Warnings for the future
In examining history, it is hard to avoid the conclusion that a number of major ‘stabilizing interventions’ should not have occurred at all. The American wars in Vietnam and Iraq (which became a ‘stabilizing intervention’ after the overthrow of Saddam Hussein), the Soviet invasion of Afghanistan, and numerous examples of French interventions in Africa, all likely did more harm than good. Even when they did not prove economically and politically costly to the intervening powers, the lives of communities in the targeted countries certainly suffered.

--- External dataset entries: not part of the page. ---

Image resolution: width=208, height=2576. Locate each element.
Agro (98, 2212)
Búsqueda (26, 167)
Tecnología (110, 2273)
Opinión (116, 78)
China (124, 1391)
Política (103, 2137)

That said, despite the miserable track record of these interventions, they will likely remain a common feature of the international political landscape for the foreseeable future. At times, sheer humanitarian imperatives, such as the recent violence in the Central African Republic, or other considerations may leave capable states with little choice but intervention. At first glance, given their brutal ideology and stated aims, it may seem that ISIS presents us with just such an imperative. However, in light of past experience, policymakers and concerned citizens should give serious consideration to the obstacles described above before ceding too easily to anger and repugnance at what ISIS represents.
ISIS is certainly not a monolithic bloc. The first order of business for any anti-ISIS coalition is a better understanding of how they operate. For instance, beyond their violent and uncompromising ideology, what has driven ISIS’ success in attracting the support of numerous Sunni Arab elites in both Syria and Iraq? What is the extent of their popular support? What are the local dynamics of violence? How does ISIS’ presence interact with community and broader tribal politics? Who are the key actors in this process? These and related questions should guide thinking on developing the bases of a political strategy.
What are the limits to American or other international external political influence over the two ‘host regimes’? Among other factors, the policies of both Damascus and Baghdad bear a large degree of responsibility for this crisis. However, external influence over the former is nearly zero, while the latter cannot be forced into making necessary reforms since this would threaten the ruling coalition’s ability to govern. Substantial military assistance to either regime may only reinforce political intransigence. How does one address this problem?
How can military assistance improve the capacity of Baghdad and the Kurds to combat ISIS? If they manage to recapture large Sunni Arab population centres, how will they treat local civilians? Can anyone provide a credible commitment to refrain from retaliation? Given the past history of many in Iraq’s military and Shiite militias, this question is a critical one.
These issues should be at the heart of any debate over an appropriate response to ISIS. At present, given the means available, it seems unlikely that American and, more broadly, international actors are capable of tackling the political roots of this crisis and its underlying violence. If true, responsible policymakers should ask themselves what a more robust military intervention from the US and its partners could realistically accomplish.